Brief
Each line of the records below needs repeating exactly. Skip the pictures.

=== Section Start ===

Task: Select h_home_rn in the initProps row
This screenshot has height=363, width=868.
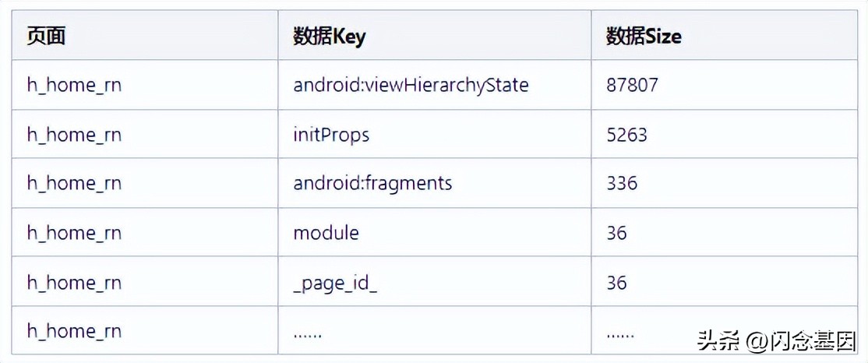Action: tap(74, 135)
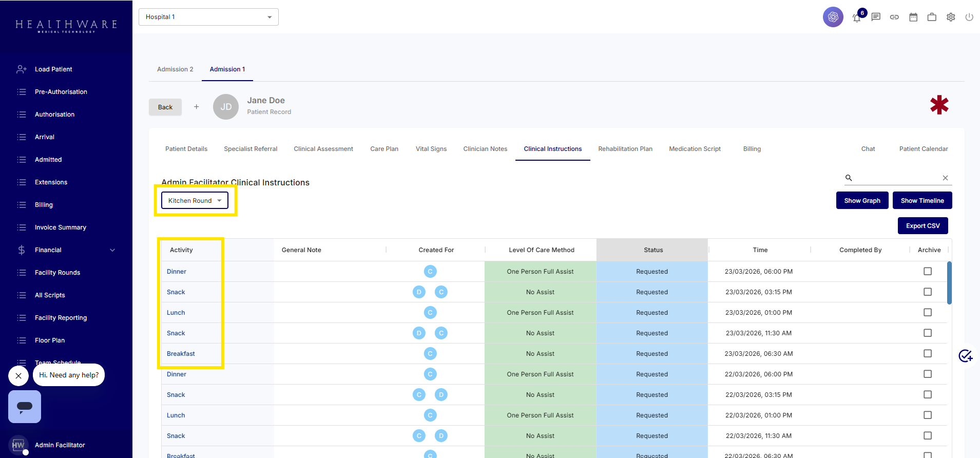Open the notifications bell icon
Image resolution: width=980 pixels, height=458 pixels.
click(x=857, y=17)
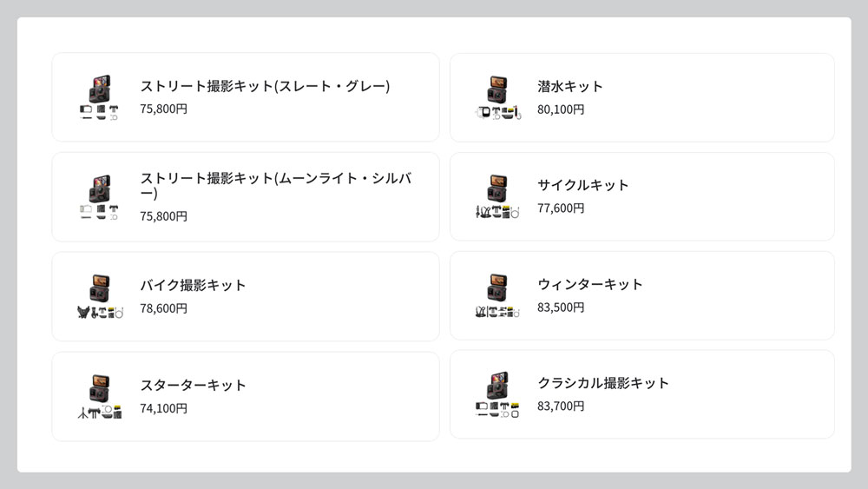The image size is (868, 489).
Task: Click the バイク撮影キット title text
Action: pyautogui.click(x=193, y=285)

=== Section End ===

Written response
Task: Select h_home_rn in the initProps row
This screenshot has height=363, width=868.
Action: tap(74, 135)
Open the notifications bell icon
Image resolution: width=980 pixels, height=458 pixels.
click(x=857, y=17)
The image size is (868, 489).
Task: Click the バイク撮影キット title text
Action: pyautogui.click(x=193, y=285)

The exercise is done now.